_Work to complete:_ Would you reproduce each line below exactly, leaving every picture out?

_Data excerpts:_
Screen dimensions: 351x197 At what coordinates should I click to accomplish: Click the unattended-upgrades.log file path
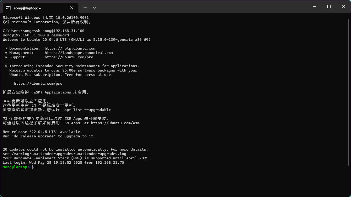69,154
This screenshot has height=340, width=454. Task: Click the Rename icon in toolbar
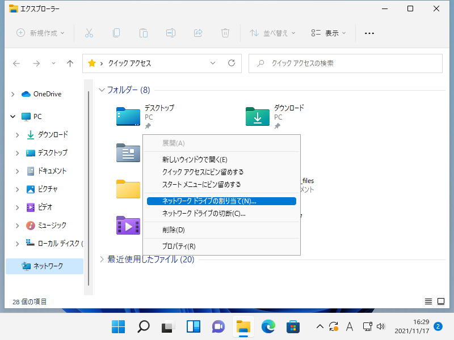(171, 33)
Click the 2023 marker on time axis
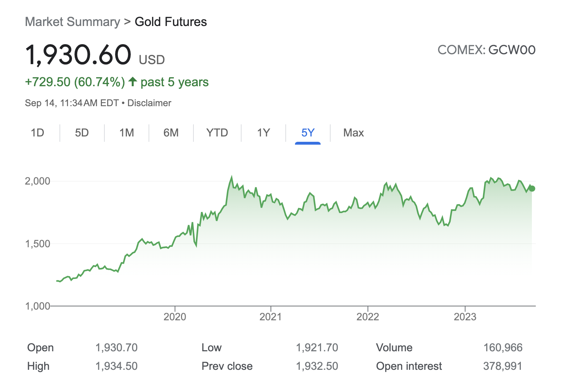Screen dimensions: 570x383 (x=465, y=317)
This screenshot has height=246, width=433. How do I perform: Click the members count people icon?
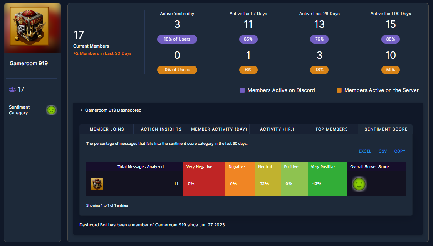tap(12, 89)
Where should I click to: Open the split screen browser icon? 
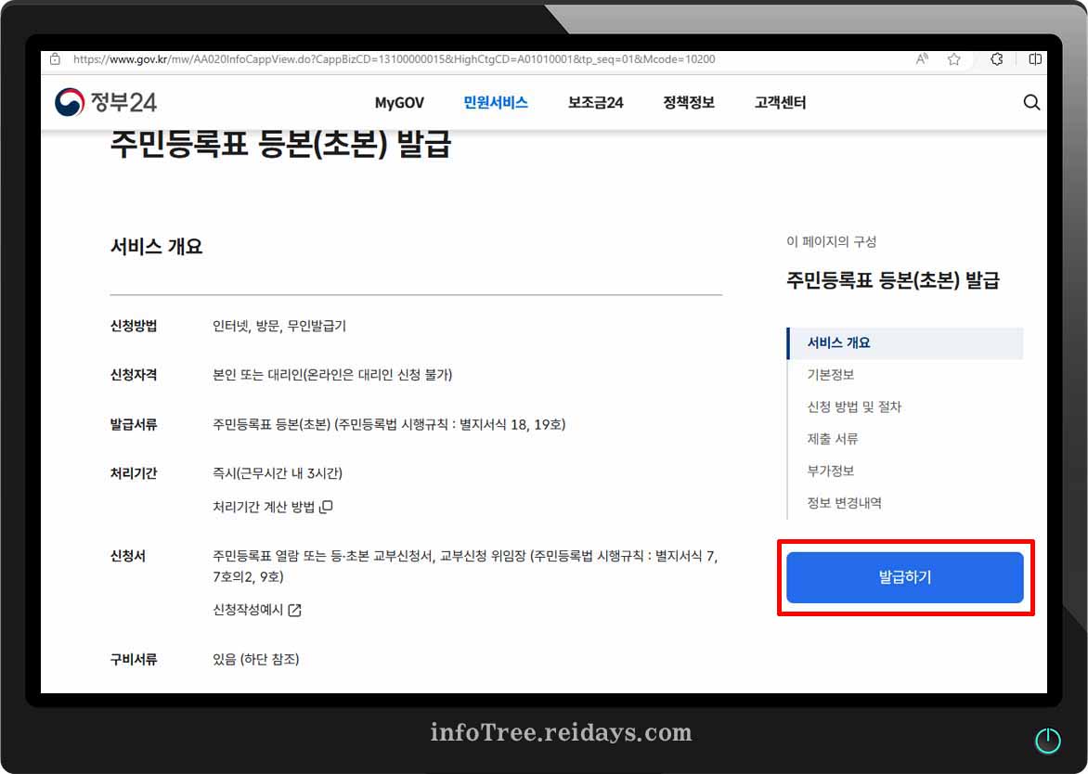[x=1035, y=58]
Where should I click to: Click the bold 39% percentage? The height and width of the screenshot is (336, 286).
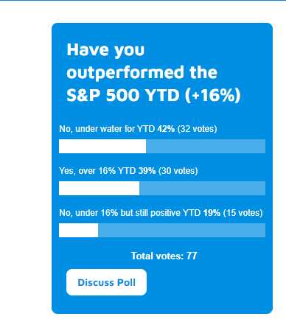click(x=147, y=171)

_Response for this exercise:_
Screen dimensions: 351x197 At what coordinates should I click to accomplish: Click the unattended-upgrades.log file path
69,154
This screenshot has height=340, width=454. Task: Click the Rename icon in toolbar
(171, 33)
Click the 2023 marker on time axis
Screen dimensions: 570x383 (x=465, y=317)
This screenshot has height=246, width=433. How do I perform: Click the members count people icon?
tap(12, 89)
Where should I click to: Open the split screen browser icon? 
[x=1035, y=58]
Where should I click to: Click the bold 39% percentage? The height and width of the screenshot is (336, 286).
click(x=147, y=171)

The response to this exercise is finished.